Naomi Lim of the Washington Examiner reports on recent outbursts from President Biden aimed at the media.

President Joe Biden is having trouble hiding his frustration with reporters as pressure mounts on him at home over his stalled legislative agenda and abroad due to escalating Russia-NATO tensions over Ukraine.

But Biden’s outbursts, most recently in response to a pair of Fox News correspondents, are at odds with his campaign promise to normalize White House-media relations after former President Donald Trump repeatedly called individuals and organizations the “enemy of the people.”

Friction between presidents, their aides, and the press “is a tale as old as time,” according to Eric Schultz, a spokesman for former President Barack Obama’s administration. Obama similarly clashed with reporters and outlets.
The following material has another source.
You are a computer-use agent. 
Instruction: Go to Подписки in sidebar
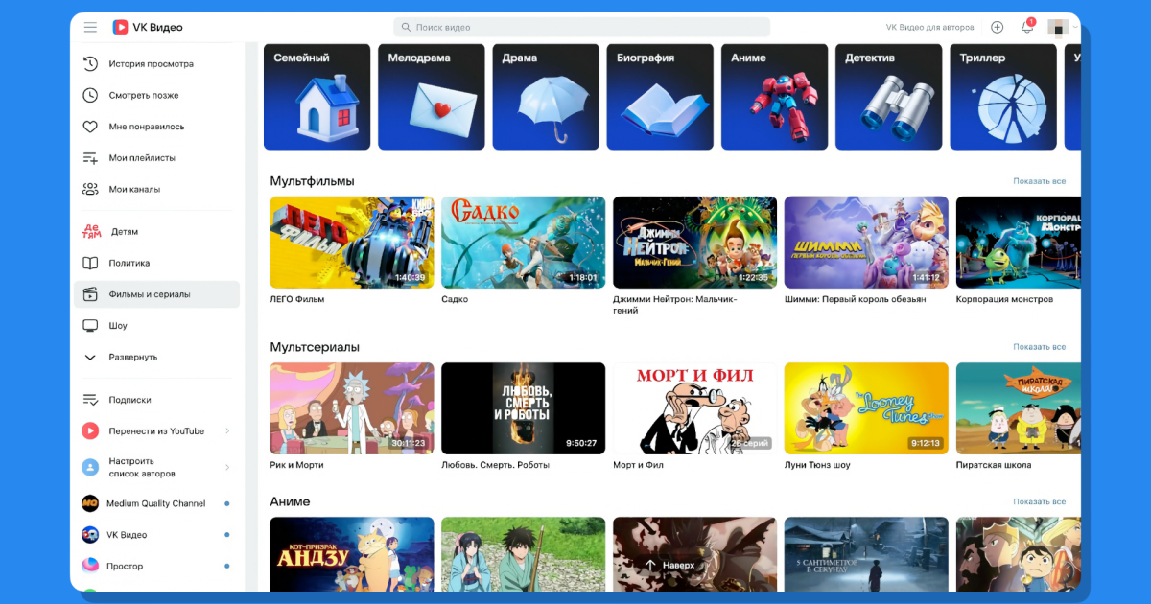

Yet Schultz defended Biden from Trump-media comparisons. Instead, he was adamant that Biden and his communications team had “full respect for the role journalists play in democracy, the importance of the first amendment, and the value of telling the truth.”
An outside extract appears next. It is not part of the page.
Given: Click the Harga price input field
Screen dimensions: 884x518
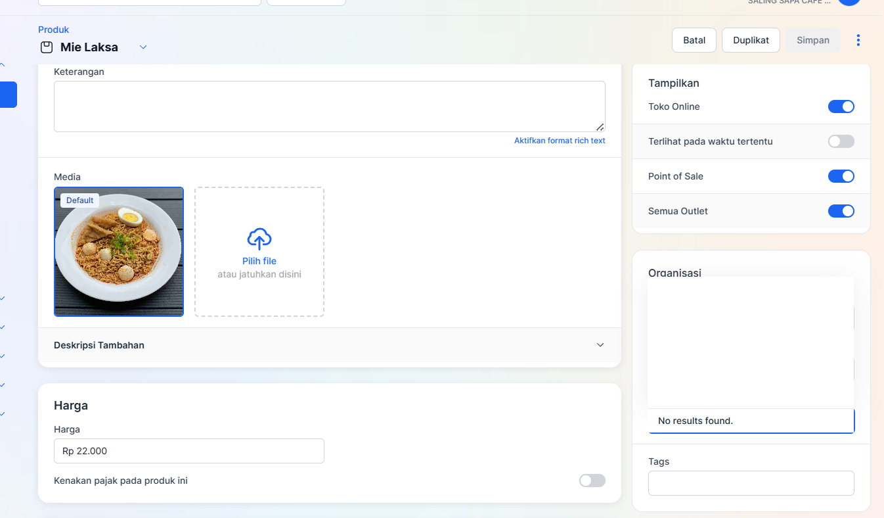Looking at the screenshot, I should click(x=189, y=451).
“Reporters, in turn, should look across the political spectrum and be careful about what fights they pick and what’s important to them,” Schultz told the Washington Examiner.
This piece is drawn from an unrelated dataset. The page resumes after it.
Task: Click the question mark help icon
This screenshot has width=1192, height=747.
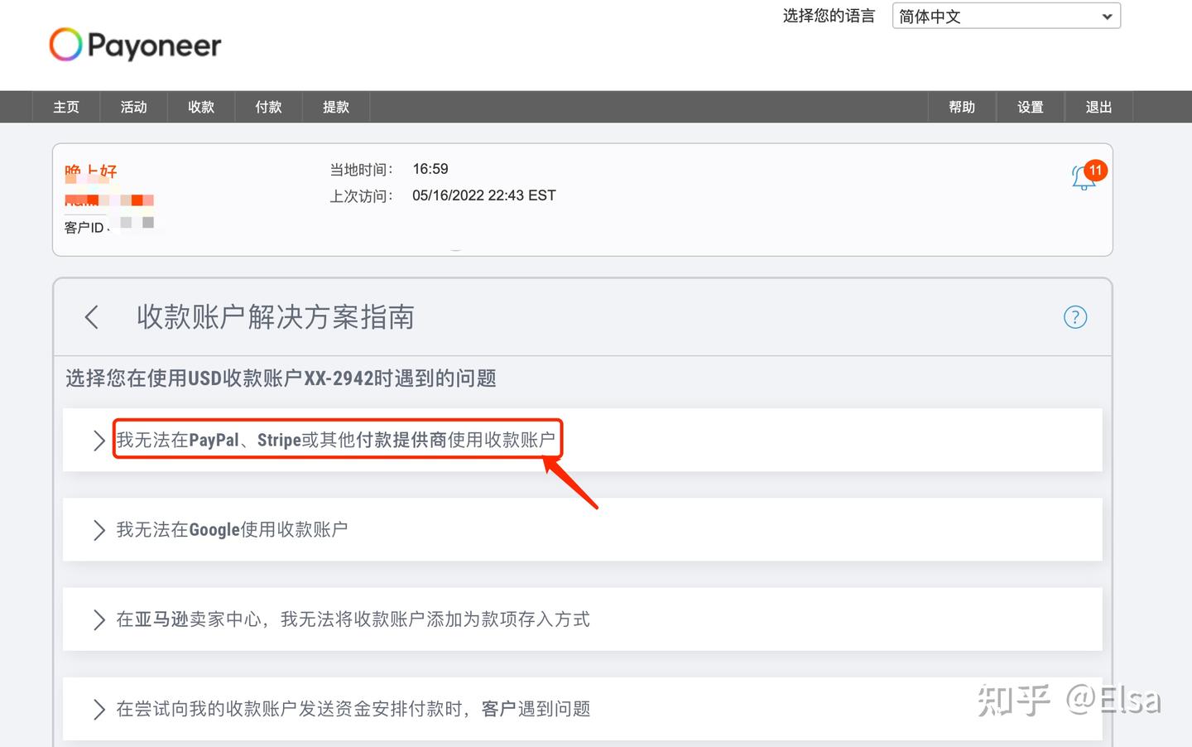Action: [x=1074, y=317]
Republicans, however, have already begun citing Biden’s temper as another reason why he is unfit for office before the 2022 midterm elections. They contend that Biden’s anger management has worsened since his “disastrous” second stand-alone White House news conference last week.

“Joe Biden’s press conference went so badly [that it] looks like he’s decided to never answer questions again,” Republican National Committee spokesman Tommy Pigott said. “Given that Biden essentially gave the green light to an invasion of Ukraine and has been wrong about inflation for months, he should be answering more questions, not less.”

Whitney Robertson, a spokeswoman for Republican opposition research firm America Rising, also circulated a memo regarding Biden’s past “rude” or “profane” run-ins with reporters, even voters.